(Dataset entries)
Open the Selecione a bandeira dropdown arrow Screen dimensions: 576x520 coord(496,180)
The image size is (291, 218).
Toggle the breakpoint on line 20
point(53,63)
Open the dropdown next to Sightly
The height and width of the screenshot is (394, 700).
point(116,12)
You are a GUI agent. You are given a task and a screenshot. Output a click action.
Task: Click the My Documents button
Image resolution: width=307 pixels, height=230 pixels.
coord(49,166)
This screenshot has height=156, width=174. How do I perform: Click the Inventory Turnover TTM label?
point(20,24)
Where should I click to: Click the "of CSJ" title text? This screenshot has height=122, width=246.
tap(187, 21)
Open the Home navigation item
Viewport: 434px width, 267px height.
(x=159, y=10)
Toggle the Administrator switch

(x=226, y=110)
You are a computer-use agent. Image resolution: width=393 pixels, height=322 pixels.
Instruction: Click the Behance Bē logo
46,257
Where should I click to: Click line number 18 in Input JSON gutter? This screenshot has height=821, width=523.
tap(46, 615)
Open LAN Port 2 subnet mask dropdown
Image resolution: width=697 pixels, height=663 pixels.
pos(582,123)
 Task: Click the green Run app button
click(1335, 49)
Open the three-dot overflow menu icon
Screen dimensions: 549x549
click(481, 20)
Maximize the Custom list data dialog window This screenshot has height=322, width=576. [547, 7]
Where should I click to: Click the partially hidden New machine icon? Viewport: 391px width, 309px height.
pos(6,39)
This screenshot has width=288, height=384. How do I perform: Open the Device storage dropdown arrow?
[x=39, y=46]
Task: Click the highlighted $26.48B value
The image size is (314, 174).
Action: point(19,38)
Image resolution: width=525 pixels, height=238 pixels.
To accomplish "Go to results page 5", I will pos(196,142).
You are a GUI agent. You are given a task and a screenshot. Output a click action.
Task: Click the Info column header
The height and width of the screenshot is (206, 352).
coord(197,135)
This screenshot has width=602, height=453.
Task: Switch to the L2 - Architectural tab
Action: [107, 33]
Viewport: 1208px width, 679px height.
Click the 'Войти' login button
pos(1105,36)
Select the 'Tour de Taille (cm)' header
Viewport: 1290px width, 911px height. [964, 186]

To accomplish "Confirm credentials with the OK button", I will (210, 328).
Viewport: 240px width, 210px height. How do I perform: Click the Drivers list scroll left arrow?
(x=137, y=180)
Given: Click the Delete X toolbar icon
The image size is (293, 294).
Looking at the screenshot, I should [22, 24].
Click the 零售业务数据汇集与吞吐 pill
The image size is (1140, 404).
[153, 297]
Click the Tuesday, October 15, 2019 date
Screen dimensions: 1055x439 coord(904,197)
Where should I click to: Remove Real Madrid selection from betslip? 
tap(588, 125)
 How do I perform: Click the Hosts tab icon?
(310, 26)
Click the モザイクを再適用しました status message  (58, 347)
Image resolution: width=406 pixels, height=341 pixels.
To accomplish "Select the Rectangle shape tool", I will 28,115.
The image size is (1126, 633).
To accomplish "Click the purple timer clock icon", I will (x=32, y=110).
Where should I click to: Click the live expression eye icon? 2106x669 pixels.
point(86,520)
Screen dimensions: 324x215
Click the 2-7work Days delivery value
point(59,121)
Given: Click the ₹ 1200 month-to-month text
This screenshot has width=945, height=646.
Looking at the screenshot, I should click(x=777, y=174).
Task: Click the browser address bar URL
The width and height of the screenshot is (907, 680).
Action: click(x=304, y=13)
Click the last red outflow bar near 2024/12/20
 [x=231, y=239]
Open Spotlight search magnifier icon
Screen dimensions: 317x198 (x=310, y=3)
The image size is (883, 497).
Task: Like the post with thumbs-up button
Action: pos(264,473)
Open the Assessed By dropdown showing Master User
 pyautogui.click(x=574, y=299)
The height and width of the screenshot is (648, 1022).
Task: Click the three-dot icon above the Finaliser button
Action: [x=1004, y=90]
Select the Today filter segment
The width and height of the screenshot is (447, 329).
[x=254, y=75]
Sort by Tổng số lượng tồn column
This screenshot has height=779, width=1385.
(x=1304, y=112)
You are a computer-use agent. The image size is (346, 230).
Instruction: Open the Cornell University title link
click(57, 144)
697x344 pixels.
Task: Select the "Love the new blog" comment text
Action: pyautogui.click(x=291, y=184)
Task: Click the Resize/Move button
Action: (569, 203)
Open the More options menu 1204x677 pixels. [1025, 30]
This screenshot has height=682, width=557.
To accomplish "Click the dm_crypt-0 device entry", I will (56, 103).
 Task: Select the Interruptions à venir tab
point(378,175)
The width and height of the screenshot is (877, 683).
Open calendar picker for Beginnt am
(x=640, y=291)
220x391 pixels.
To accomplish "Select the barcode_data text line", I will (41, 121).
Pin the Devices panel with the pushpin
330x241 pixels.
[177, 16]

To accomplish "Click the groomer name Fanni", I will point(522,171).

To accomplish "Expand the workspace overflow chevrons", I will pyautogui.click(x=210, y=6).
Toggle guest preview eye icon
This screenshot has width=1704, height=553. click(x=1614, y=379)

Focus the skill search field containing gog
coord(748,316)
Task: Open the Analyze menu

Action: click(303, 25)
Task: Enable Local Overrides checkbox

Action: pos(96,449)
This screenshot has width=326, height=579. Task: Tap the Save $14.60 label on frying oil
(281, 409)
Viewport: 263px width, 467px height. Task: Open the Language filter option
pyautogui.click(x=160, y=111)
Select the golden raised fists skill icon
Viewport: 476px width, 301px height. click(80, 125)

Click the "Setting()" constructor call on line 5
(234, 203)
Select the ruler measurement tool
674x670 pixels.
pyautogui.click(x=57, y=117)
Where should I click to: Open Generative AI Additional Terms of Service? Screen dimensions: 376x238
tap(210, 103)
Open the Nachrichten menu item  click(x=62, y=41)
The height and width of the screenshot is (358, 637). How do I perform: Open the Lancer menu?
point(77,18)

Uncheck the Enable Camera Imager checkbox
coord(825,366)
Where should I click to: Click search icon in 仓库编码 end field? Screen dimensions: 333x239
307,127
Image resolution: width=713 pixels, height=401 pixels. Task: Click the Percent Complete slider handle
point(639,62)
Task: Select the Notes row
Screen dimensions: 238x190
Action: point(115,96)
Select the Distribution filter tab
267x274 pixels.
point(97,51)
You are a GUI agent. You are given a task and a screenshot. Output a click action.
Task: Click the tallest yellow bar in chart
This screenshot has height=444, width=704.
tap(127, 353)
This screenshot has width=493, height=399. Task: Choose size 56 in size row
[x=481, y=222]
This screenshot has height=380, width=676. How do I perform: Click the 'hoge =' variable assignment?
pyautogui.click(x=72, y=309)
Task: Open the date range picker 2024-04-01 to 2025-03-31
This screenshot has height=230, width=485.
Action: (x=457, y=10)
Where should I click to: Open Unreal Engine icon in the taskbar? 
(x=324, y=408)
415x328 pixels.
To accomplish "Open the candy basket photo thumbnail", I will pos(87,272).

__The problem__: Word for word, write out every entry shown above.

__Answer to this problem__:
Open the Selecione a bandeira dropdown arrow Screen dimensions: 576x520 coord(496,180)
The image size is (291, 218).
Toggle the breakpoint on line 20
point(53,63)
Open the dropdown next to Sightly
The height and width of the screenshot is (394, 700).
point(116,12)
You are a GUI agent. You are given a task and a screenshot. Output a click action.
Task: Click the My Documents button
Image resolution: width=307 pixels, height=230 pixels.
coord(49,166)
This screenshot has height=156, width=174. How do I perform: Click the Inventory Turnover TTM label?
point(20,24)
Where should I click to: Click the "of CSJ" title text? This screenshot has height=122, width=246.
tap(187, 21)
Open the Home navigation item
Viewport: 434px width, 267px height.
(x=159, y=10)
Toggle the Administrator switch

(x=226, y=110)
You are a computer-use agent. Image resolution: width=393 pixels, height=322 pixels.
Instruction: Click the Behance Bē logo
46,257
Where should I click to: Click line number 18 in Input JSON gutter? This screenshot has height=821, width=523.
tap(46, 615)
Open LAN Port 2 subnet mask dropdown
Image resolution: width=697 pixels, height=663 pixels.
pos(582,123)
 Task: Click the green Run app button
click(1335, 49)
Open the three-dot overflow menu icon
Screen dimensions: 549x549
click(481, 20)
Maximize the Custom list data dialog window This screenshot has height=322, width=576. [547, 7]
Where should I click to: Click the partially hidden New machine icon? Viewport: 391px width, 309px height.
pos(6,39)
This screenshot has width=288, height=384. How do I perform: Open the Device storage dropdown arrow?
[x=39, y=46]
Task: Click the highlighted $26.48B value
The image size is (314, 174).
Action: point(19,38)
Image resolution: width=525 pixels, height=238 pixels.
To accomplish "Go to results page 5", I will pos(196,142).
You are a GUI agent. You are given a task and a screenshot. Output a click action.
Task: Click the Info column header
The height and width of the screenshot is (206, 352).
coord(197,135)
This screenshot has width=602, height=453.
Task: Switch to the L2 - Architectural tab
Action: [107, 33]
Viewport: 1208px width, 679px height.
Click the 'Войти' login button
pos(1105,36)
Select the 'Tour de Taille (cm)' header
Viewport: 1290px width, 911px height. [964, 186]

To accomplish "Confirm credentials with the OK button", I will (210, 328).
Viewport: 240px width, 210px height. How do I perform: Click the Drivers list scroll left arrow?
(x=137, y=180)
Given: Click the Delete X toolbar icon
The image size is (293, 294).
Looking at the screenshot, I should [22, 24].
Click the 零售业务数据汇集与吞吐 pill
The image size is (1140, 404).
[153, 297]
Click the Tuesday, October 15, 2019 date
Screen dimensions: 1055x439 coord(904,197)
Where should I click to: Remove Real Madrid selection from betslip? 
tap(588, 125)
 How do I perform: Click the Hosts tab icon?
(310, 26)
Click the モザイクを再適用しました status message  (58, 347)
Image resolution: width=406 pixels, height=341 pixels.
To accomplish "Select the Rectangle shape tool", I will 28,115.
The image size is (1126, 633).
To accomplish "Click the purple timer clock icon", I will (x=32, y=110).
Where should I click to: Click the live expression eye icon? 2106x669 pixels.
point(86,520)
Screen dimensions: 324x215
Click the 2-7work Days delivery value
point(59,121)
Given: Click the ₹ 1200 month-to-month text
This screenshot has width=945, height=646.
Looking at the screenshot, I should click(x=777, y=174).
Task: Click the browser address bar URL
The width and height of the screenshot is (907, 680).
Action: click(x=304, y=13)
Click the last red outflow bar near 2024/12/20
 [x=231, y=239]
Open Spotlight search magnifier icon
Screen dimensions: 317x198 (x=310, y=3)
The image size is (883, 497).
Task: Like the post with thumbs-up button
Action: pos(264,473)
Open the Assessed By dropdown showing Master User
 pyautogui.click(x=574, y=299)
The height and width of the screenshot is (648, 1022).
Task: Click the three-dot icon above the Finaliser button
Action: [x=1004, y=90]
Select the Today filter segment
The width and height of the screenshot is (447, 329).
[x=254, y=75]
Sort by Tổng số lượng tồn column
This screenshot has height=779, width=1385.
(x=1304, y=112)
You are a computer-use agent. The image size is (346, 230).
Instruction: Open the Cornell University title link
click(57, 144)
697x344 pixels.
Task: Select the "Love the new blog" comment text
Action: pyautogui.click(x=291, y=184)
Task: Click the Resize/Move button
Action: (569, 203)
Open the More options menu 1204x677 pixels. [1025, 30]
This screenshot has height=682, width=557.
To accomplish "Click the dm_crypt-0 device entry", I will (56, 103).
 Task: Select the Interruptions à venir tab
point(378,175)
The width and height of the screenshot is (877, 683).
Open calendar picker for Beginnt am
(x=640, y=291)
220x391 pixels.
To accomplish "Select the barcode_data text line", I will (41, 121).
Pin the Devices panel with the pushpin
330x241 pixels.
[177, 16]

To accomplish "Click the groomer name Fanni", I will point(522,171).

To accomplish "Expand the workspace overflow chevrons", I will pyautogui.click(x=210, y=6).
Toggle guest preview eye icon
This screenshot has width=1704, height=553. click(x=1614, y=379)

Focus the skill search field containing gog
coord(748,316)
Task: Open the Analyze menu

Action: click(303, 25)
Task: Enable Local Overrides checkbox

Action: pos(96,449)
This screenshot has width=326, height=579. Task: Tap the Save $14.60 label on frying oil
(281, 409)
Viewport: 263px width, 467px height. Task: Open the Language filter option
pyautogui.click(x=160, y=111)
Select the golden raised fists skill icon
Viewport: 476px width, 301px height. click(80, 125)

Click the "Setting()" constructor call on line 5
(234, 203)
Select the ruler measurement tool
674x670 pixels.
pyautogui.click(x=57, y=117)
Where should I click to: Open Generative AI Additional Terms of Service? Screen dimensions: 376x238
tap(210, 103)
Open the Nachrichten menu item  click(x=62, y=41)
The height and width of the screenshot is (358, 637). How do I perform: Open the Lancer menu?
point(77,18)

Uncheck the Enable Camera Imager checkbox
coord(825,366)
Where should I click to: Click search icon in 仓库编码 end field? Screen dimensions: 333x239
307,127
Image resolution: width=713 pixels, height=401 pixels. Task: Click the Percent Complete slider handle
point(639,62)
Task: Select the Notes row
Screen dimensions: 238x190
Action: point(115,96)
Select the Distribution filter tab
267x274 pixels.
point(97,51)
You are a GUI agent. You are given a task and a screenshot. Output a click action.
Task: Click the tallest yellow bar in chart
This screenshot has height=444, width=704.
tap(127, 353)
This screenshot has width=493, height=399. Task: Choose size 56 in size row
[x=481, y=222]
This screenshot has height=380, width=676. How do I perform: Click the 'hoge =' variable assignment?
pyautogui.click(x=72, y=309)
Task: Open the date range picker 2024-04-01 to 2025-03-31
This screenshot has height=230, width=485.
Action: (x=457, y=10)
Where should I click to: Open Unreal Engine icon in the taskbar? 
(x=324, y=408)
415x328 pixels.
To accomplish "Open the candy basket photo thumbnail", I will pos(87,272).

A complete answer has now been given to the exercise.